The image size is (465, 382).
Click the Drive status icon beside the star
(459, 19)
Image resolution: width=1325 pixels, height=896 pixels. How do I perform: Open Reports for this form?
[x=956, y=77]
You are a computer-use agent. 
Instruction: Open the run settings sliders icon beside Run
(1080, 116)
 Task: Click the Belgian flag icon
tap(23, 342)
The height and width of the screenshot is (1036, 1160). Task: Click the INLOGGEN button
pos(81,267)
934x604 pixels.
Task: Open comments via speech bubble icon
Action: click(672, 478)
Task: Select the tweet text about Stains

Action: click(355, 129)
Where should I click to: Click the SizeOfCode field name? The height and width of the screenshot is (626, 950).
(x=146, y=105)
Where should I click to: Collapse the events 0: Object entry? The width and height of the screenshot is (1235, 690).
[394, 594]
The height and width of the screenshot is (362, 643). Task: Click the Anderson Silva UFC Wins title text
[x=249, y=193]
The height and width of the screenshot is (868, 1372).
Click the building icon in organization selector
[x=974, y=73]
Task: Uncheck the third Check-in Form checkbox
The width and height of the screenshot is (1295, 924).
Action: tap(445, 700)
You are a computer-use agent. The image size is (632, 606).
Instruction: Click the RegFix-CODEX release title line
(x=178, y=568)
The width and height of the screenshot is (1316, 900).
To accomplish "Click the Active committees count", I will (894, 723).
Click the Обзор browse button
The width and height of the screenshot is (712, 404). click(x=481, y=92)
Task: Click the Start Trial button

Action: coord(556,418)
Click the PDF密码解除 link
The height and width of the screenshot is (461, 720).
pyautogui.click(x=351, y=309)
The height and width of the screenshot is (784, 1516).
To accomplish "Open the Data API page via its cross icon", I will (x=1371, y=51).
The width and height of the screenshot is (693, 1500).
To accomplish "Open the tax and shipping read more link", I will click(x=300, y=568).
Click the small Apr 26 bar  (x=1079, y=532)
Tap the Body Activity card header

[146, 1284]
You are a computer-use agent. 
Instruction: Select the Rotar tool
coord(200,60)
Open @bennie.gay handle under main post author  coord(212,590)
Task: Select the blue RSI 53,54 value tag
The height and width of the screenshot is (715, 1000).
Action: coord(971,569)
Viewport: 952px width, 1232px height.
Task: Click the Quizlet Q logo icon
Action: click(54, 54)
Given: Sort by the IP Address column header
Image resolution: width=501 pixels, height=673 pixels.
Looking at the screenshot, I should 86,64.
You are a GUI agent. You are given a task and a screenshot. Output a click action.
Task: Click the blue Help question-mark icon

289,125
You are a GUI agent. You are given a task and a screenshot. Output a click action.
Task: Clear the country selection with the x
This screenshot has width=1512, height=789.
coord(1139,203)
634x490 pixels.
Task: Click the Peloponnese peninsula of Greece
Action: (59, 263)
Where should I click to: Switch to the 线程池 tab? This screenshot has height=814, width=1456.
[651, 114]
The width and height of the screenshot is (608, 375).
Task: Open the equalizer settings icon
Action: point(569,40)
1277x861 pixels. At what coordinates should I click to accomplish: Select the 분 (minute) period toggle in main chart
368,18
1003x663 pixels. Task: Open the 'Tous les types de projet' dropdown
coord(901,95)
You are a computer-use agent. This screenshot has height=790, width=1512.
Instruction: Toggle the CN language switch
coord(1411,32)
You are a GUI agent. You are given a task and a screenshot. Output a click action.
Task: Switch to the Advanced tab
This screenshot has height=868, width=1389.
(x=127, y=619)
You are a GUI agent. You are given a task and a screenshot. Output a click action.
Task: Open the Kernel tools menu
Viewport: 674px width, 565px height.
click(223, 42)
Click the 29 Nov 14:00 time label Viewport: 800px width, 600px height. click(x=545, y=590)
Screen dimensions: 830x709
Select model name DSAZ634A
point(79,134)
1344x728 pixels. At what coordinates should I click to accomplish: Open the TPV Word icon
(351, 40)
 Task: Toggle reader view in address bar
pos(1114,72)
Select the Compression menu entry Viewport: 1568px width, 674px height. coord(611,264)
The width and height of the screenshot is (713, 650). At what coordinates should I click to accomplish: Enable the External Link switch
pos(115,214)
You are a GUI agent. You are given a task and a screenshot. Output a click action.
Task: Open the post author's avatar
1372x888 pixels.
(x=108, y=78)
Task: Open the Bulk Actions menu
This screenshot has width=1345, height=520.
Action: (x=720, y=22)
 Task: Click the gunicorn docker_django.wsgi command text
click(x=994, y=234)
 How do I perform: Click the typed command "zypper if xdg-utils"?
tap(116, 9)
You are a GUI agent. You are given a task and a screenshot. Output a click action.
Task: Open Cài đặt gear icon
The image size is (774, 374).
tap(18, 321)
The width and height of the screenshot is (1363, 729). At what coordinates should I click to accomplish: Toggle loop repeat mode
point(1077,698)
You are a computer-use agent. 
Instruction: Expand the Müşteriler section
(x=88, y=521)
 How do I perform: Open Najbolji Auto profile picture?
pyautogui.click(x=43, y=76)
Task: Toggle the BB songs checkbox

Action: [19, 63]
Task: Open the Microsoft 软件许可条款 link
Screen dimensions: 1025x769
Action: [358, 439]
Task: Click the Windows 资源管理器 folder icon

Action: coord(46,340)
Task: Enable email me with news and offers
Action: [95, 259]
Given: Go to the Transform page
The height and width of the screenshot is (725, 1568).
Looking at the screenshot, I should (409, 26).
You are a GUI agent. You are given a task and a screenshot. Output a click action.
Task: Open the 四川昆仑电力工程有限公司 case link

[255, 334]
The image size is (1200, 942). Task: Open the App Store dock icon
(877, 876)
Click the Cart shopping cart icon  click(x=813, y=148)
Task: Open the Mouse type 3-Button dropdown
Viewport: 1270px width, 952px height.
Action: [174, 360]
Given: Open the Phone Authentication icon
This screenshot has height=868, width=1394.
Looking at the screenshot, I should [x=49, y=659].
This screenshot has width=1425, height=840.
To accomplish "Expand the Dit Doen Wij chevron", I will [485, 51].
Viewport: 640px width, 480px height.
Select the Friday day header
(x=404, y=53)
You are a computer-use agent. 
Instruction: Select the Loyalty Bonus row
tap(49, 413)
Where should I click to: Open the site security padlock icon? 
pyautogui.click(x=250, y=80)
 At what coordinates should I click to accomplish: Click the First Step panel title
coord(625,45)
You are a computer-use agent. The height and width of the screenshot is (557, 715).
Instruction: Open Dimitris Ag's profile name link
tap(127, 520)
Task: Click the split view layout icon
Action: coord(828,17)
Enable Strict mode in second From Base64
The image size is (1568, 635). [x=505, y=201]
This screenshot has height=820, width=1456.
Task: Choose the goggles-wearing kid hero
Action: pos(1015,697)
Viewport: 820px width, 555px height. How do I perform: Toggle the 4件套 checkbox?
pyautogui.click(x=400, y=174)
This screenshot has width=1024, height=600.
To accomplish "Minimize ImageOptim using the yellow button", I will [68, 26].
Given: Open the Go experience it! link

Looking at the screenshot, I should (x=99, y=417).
⁂
• [Tâche demandée]: Disposez toutes les lignes des données ci-dessus en un tableau Markdown à deux colonnes, « N° » pour le numéro de rang et « Ligne » pour le texte, en omettant les lignes vides.

• [Réponse complète]:
| N° | Ligne |
|---|---|
| 1 | The image size is (465, 382). |
| 2 | Click the Drive status icon beside the star |
| 3 | (459, 19) |
| 4 | Image resolution: width=1325 pixels, height=896 pixels. How do I perform: Open Reports for this form? |
| 5 | [x=956, y=77] |
| 6 | You are a computer-use agent.  |
| 7 | Instruction: Open the run settings sliders icon beside Run |
| 8 | (1080, 116) |
| 9 |  Task: Click the Belgian flag icon |
| 10 | tap(23, 342) |
| 11 | The height and width of the screenshot is (1036, 1160). Task: Click the INLOGGEN button |
| 12 | pos(81,267) |
| 13 | 934x604 pixels. |
| 14 | Task: Open comments via speech bubble icon |
| 15 | Action: click(672, 478) |
| 16 | Task: Select the tweet text about Stains |
| 17 | Action: click(355, 129) |
| 18 | Where should I click to: Click the SizeOfCode field name? The height and width of the screenshot is (626, 950). |
| 19 | (x=146, y=105) |
| 20 | Where should I click to: Collapse the events 0: Object entry? The width and height of the screenshot is (1235, 690). |
| 21 | [394, 594] |
| 22 | The height and width of the screenshot is (362, 643). Task: Click the Anderson Silva UFC Wins title text |
| 23 | [x=249, y=193] |
| 24 | The height and width of the screenshot is (868, 1372). |
| 25 | Click the building icon in organization selector |
| 26 | [x=974, y=73] |
| 27 | Task: Uncheck the third Check-in Form checkbox |
| 28 | The width and height of the screenshot is (1295, 924). |
| 29 | Action: tap(445, 700) |
| 30 | You are a computer-use agent. The image size is (632, 606). |
| 31 | Instruction: Click the RegFix-CODEX release title line |
| 32 | (x=178, y=568) |
| 33 | The width and height of the screenshot is (1316, 900). |
| 34 | To accomplish "Click the Active committees count", I will (894, 723). |
| 35 | Click the Обзор browse button |
| 36 | The width and height of the screenshot is (712, 404). click(x=481, y=92) |
| 37 | Task: Click the Start Trial button |
| 38 | Action: coord(556,418) |
| 39 | Click the PDF密码解除 link |
| 40 | The height and width of the screenshot is (461, 720). |
| 41 | pyautogui.click(x=351, y=309) |
| 42 | The height and width of the screenshot is (784, 1516). |
| 43 | To accomplish "Open the Data API page via its cross icon", I will (x=1371, y=51). |
| 44 | The width and height of the screenshot is (693, 1500). |
| 45 | To accomplish "Open the tax and shipping read more link", I will click(x=300, y=568). |
| 46 | Click the small Apr 26 bar  (x=1079, y=532) |
| 47 | Tap the Body Activity card header |
| 48 | [146, 1284] |
| 49 | You are a computer-use agent.  |
| 50 | Instruction: Select the Rotar tool |
| 51 | coord(200,60) |
| 52 | Open @bennie.gay handle under main post author  coord(212,590) |
| 53 | Task: Select the blue RSI 53,54 value tag |
| 54 | The height and width of the screenshot is (715, 1000). |
| 55 | Action: coord(971,569) |
| 56 | Viewport: 952px width, 1232px height. |
| 57 | Task: Click the Quizlet Q logo icon |
| 58 | Action: click(54, 54) |
| 59 | Given: Sort by the IP Address column header |
| 60 | Image resolution: width=501 pixels, height=673 pixels. |
| 61 | Looking at the screenshot, I should 86,64. |
| 62 | You are a GUI agent. You are given a task and a screenshot. Output a click action. |
| 63 | Task: Click the blue Help question-mark icon |
| 64 | 289,125 |
| 65 | You are a GUI agent. You are given a task and a screenshot. Output a click action. |
| 66 | Task: Clear the country selection with the x |
| 67 | This screenshot has width=1512, height=789. |
| 68 | coord(1139,203) |
| 69 | 634x490 pixels. |
| 70 | Task: Click the Peloponnese peninsula of Greece |
| 71 | Action: (59, 263) |
| 72 | Where should I click to: Switch to the 线程池 tab? This screenshot has height=814, width=1456. |
| 73 | [651, 114] |
| 74 | The width and height of the screenshot is (608, 375). |
| 75 | Task: Open the equalizer settings icon |
| 76 | Action: point(569,40) |
| 77 | 1277x861 pixels. At what coordinates should I click to accomplish: Select the 분 (minute) period toggle in main chart |
| 78 | 368,18 |
| 79 | 1003x663 pixels. Task: Open the 'Tous les types de projet' dropdown |
| 80 | coord(901,95) |
| 81 | You are a computer-use agent. This screenshot has height=790, width=1512. |
| 82 | Instruction: Toggle the CN language switch |
| 83 | coord(1411,32) |
| 84 | You are a GUI agent. You are given a task and a screenshot. Output a click action. |
| 85 | Task: Switch to the Advanced tab |
| 86 | This screenshot has height=868, width=1389. |
| 87 | (x=127, y=619) |
| 88 | You are a GUI agent. You are given a task and a screenshot. Output a click action. |
| 89 | Task: Open the Kernel tools menu |
| 90 | Viewport: 674px width, 565px height. |
| 91 | click(223, 42) |
| 92 | Click the 29 Nov 14:00 time label Viewport: 800px width, 600px height. click(x=545, y=590) |
| 93 | Screen dimensions: 830x709 |
| 94 | Select model name DSAZ634A |
| 95 | point(79,134) |
| 96 | 1344x728 pixels. At what coordinates should I click to accomplish: Open the TPV Word icon |
| 97 | (351, 40) |
| 98 |  Task: Toggle reader view in address bar |
| 99 | pos(1114,72) |
| 100 | Select the Compression menu entry Viewport: 1568px width, 674px height. coord(611,264) |
| 101 | The width and height of the screenshot is (713, 650). At what coordinates should I click to accomplish: Enable the External Link switch |
| 102 | pos(115,214) |
| 103 | You are a GUI agent. You are given a task and a screenshot. Output a click action. |
| 104 | Task: Open the post author's avatar |
| 105 | 1372x888 pixels. |
| 106 | (x=108, y=78) |
| 107 | Task: Open the Bulk Actions menu |
| 108 | This screenshot has width=1345, height=520. |
| 109 | Action: (x=720, y=22) |
| 110 |  Task: Click the gunicorn docker_django.wsgi command text |
| 111 | click(x=994, y=234) |
| 112 |  How do I perform: Click the typed command "zypper if xdg-utils"? |
| 113 | tap(116, 9) |
| 114 | You are a GUI agent. You are given a task and a screenshot. Output a click action. |
| 115 | Task: Open Cài đặt gear icon |
| 116 | The image size is (774, 374). |
| 117 | tap(18, 321) |
| 118 | The width and height of the screenshot is (1363, 729). At what coordinates should I click to accomplish: Toggle loop repeat mode |
| 119 | point(1077,698) |
| 120 | You are a computer-use agent.  |
| 121 | Instruction: Expand the Müşteriler section |
| 122 | (x=88, y=521) |
| 123 |  How do I perform: Open Najbolji Auto profile picture? |
| 124 | pyautogui.click(x=43, y=76) |
| 125 | Task: Toggle the BB songs checkbox |
| 126 | Action: [19, 63] |
| 127 | Task: Open the Microsoft 软件许可条款 link |
| 128 | Screen dimensions: 1025x769 |
| 129 | Action: [358, 439] |
| 130 | Task: Click the Windows 资源管理器 folder icon |
| 131 | Action: coord(46,340) |
| 132 | Task: Enable email me with news and offers |
| 133 | Action: [95, 259] |
| 134 | Given: Go to the Transform page |
| 135 | The height and width of the screenshot is (725, 1568). |
| 136 | Looking at the screenshot, I should (409, 26). |
| 137 | You are a GUI agent. You are given a task and a screenshot. Output a click action. |
| 138 | Task: Open the 四川昆仑电力工程有限公司 case link |
| 139 | [255, 334] |
| 140 | The image size is (1200, 942). Task: Open the App Store dock icon |
| 141 | (877, 876) |
| 142 | Click the Cart shopping cart icon  click(x=813, y=148) |
| 143 | Task: Open the Mouse type 3-Button dropdown |
| 144 | Viewport: 1270px width, 952px height. |
| 145 | Action: [174, 360] |
| 146 | Given: Open the Phone Authentication icon |
| 147 | This screenshot has height=868, width=1394. |
| 148 | Looking at the screenshot, I should [x=49, y=659]. |
| 149 | This screenshot has width=1425, height=840. |
| 150 | To accomplish "Expand the Dit Doen Wij chevron", I will [485, 51]. |
| 151 | Viewport: 640px width, 480px height. |
| 152 | Select the Friday day header |
| 153 | (x=404, y=53) |
| 154 | You are a computer-use agent.  |
| 155 | Instruction: Select the Loyalty Bonus row |
| 156 | tap(49, 413) |
| 157 | Where should I click to: Open the site security padlock icon?  |
| 158 | pyautogui.click(x=250, y=80) |
| 159 |  At what coordinates should I click to accomplish: Click the First Step panel title |
| 160 | coord(625,45) |
| 161 | You are a computer-use agent. The height and width of the screenshot is (557, 715). |
| 162 | Instruction: Open Dimitris Ag's profile name link |
| 163 | tap(127, 520) |
| 164 | Task: Click the split view layout icon |
| 165 | Action: coord(828,17) |
| 166 | Enable Strict mode in second From Base64 |
| 167 | The image size is (1568, 635). [x=505, y=201] |
| 168 | This screenshot has height=820, width=1456. |
| 169 | Task: Choose the goggles-wearing kid hero |
| 170 | Action: pos(1015,697) |
| 171 | Viewport: 820px width, 555px height. How do I perform: Toggle the 4件套 checkbox? |
| 172 | pyautogui.click(x=400, y=174) |
| 173 | This screenshot has width=1024, height=600. |
| 174 | To accomplish "Minimize ImageOptim using the yellow button", I will [68, 26]. |
| 175 | Given: Open the Go experience it! link |
| 176 | Looking at the screenshot, I should (x=99, y=417). |